How Much is Enough: A Large-Scale Study of Formative Assessment
Overview
This study tackles a practical question that every educator faces: how many quiz questions throughout a course does it take to predict how a student will perform on the final exam? These ongoing quiz questions - known as formative assessments - are assessment for learning, helping both students and teachers gauge understanding and adjust their approach while the course is still in progress. This contrasts with the final exam (summative assessment), which is assessment of learning, measuring what students have achieved at the end. Analyzing over 20,000 student enrollments across 127 course runs in biomedical sciences, we discovered that after students complete just 40% of the quiz questions in a course, their scores already show a strong correlation (Pearson r > 0.7) with their final exam performance. Our work has immediate practical significance for course design and early intervention systems.
Technical Notes
We analyzed 831,065 assessment attempts from 16,707 course completers across 15 different biomedical science courses delivered via HMX, an online learning platform. Our analysis focused on the correlation between intermediate formative assessment scores and final exam performance. The key finding emerged clearly: correlation coefficients reached 95% of their maximum value after students completed just 40-60% of formative assessments, with most courses clustering around the 40% mark. This percentage-based threshold held true across both longer Fundamentals courses (172-293 questions) and shorter Pro courses (101-160 questions). When we randomized question order in a subset of eight Immunology courses, the predictive threshold actually improved, reaching significance at just 30% of assessments. Statistical validation using Fisher’s z-transformation confirmed that first-attempt scores significantly outperformed all-attempts scores as predictors at every decile (p < 0.05).
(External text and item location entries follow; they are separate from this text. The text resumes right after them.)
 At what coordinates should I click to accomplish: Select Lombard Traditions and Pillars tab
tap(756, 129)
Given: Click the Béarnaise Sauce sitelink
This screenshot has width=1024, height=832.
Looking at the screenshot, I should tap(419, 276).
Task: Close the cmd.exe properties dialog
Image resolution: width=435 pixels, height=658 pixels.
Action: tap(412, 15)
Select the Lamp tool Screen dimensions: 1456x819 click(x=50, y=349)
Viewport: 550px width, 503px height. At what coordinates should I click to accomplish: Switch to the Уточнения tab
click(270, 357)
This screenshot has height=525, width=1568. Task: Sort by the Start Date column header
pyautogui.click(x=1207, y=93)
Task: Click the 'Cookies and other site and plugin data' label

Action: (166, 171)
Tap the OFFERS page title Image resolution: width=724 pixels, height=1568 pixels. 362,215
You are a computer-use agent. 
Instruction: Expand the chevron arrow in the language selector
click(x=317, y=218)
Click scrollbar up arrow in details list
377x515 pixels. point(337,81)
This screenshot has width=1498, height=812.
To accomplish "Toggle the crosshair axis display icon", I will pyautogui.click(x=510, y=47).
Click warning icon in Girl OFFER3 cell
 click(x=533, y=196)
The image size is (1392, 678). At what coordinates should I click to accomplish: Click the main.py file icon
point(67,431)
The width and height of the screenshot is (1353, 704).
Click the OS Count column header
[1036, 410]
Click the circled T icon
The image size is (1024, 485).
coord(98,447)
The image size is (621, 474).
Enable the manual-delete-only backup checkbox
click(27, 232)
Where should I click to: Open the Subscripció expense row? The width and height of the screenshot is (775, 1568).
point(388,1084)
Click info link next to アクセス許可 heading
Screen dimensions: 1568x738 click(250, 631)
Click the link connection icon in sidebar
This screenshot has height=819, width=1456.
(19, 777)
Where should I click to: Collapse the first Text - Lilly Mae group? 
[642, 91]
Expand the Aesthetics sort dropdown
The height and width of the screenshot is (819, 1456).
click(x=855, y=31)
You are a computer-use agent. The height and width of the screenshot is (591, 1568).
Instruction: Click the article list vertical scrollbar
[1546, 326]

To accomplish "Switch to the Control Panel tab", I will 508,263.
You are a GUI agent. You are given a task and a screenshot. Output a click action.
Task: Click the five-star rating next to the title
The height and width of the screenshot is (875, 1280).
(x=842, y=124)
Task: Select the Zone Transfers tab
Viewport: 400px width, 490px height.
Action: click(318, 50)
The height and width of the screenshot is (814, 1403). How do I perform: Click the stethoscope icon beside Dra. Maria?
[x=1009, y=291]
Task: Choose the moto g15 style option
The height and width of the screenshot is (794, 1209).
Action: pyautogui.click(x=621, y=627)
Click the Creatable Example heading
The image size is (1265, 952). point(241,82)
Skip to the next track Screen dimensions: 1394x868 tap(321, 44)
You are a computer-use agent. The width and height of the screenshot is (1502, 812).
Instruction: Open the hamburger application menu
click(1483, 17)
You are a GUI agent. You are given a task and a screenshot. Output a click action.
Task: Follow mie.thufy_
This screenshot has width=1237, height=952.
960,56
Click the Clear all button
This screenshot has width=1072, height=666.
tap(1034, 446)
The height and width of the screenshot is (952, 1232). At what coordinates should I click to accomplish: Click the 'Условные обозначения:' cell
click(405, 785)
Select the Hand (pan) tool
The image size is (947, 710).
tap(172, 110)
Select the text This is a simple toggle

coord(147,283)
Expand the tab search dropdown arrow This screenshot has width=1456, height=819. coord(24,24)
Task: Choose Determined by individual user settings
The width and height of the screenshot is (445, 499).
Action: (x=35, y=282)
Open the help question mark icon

My Reflections on This Work
While building HMX, I believed in the predictive potential of formative assessments. I envisioned a relationship of steadily increasing correlation between student quiz performance and final exam scores as more assessments accumulated throughout a course. Validating this intuition in a robust way required significant scale. Years later, analyzing nearly a million assessment attempts and seeing that exact pattern emerge was gratifying, as was the thought that this research could help guide course design decisions and development of personalized learning.